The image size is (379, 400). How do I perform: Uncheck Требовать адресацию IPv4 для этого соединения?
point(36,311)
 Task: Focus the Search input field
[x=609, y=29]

= = = =

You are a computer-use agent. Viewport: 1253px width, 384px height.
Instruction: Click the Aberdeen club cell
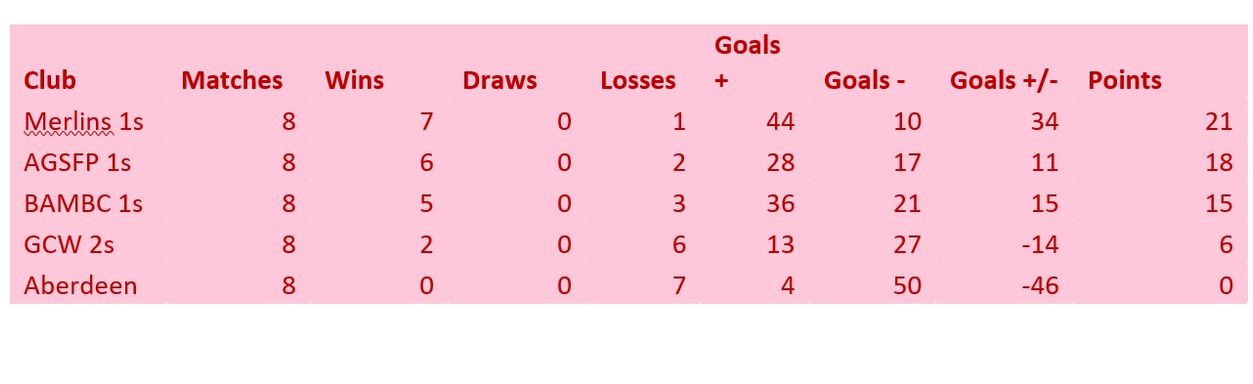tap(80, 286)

= = = =

» **Exercise task**: Can you quote the listing word for word, starting at the line that contains "You are a computer-use" and ending at the line that contains "tap(80, 286)", with both of those lines included and the pictures left out?

» **In response**:
You are a computer-use agent. Viewport: 1253px width, 384px height.
Instruction: Click the Aberdeen club cell
tap(80, 286)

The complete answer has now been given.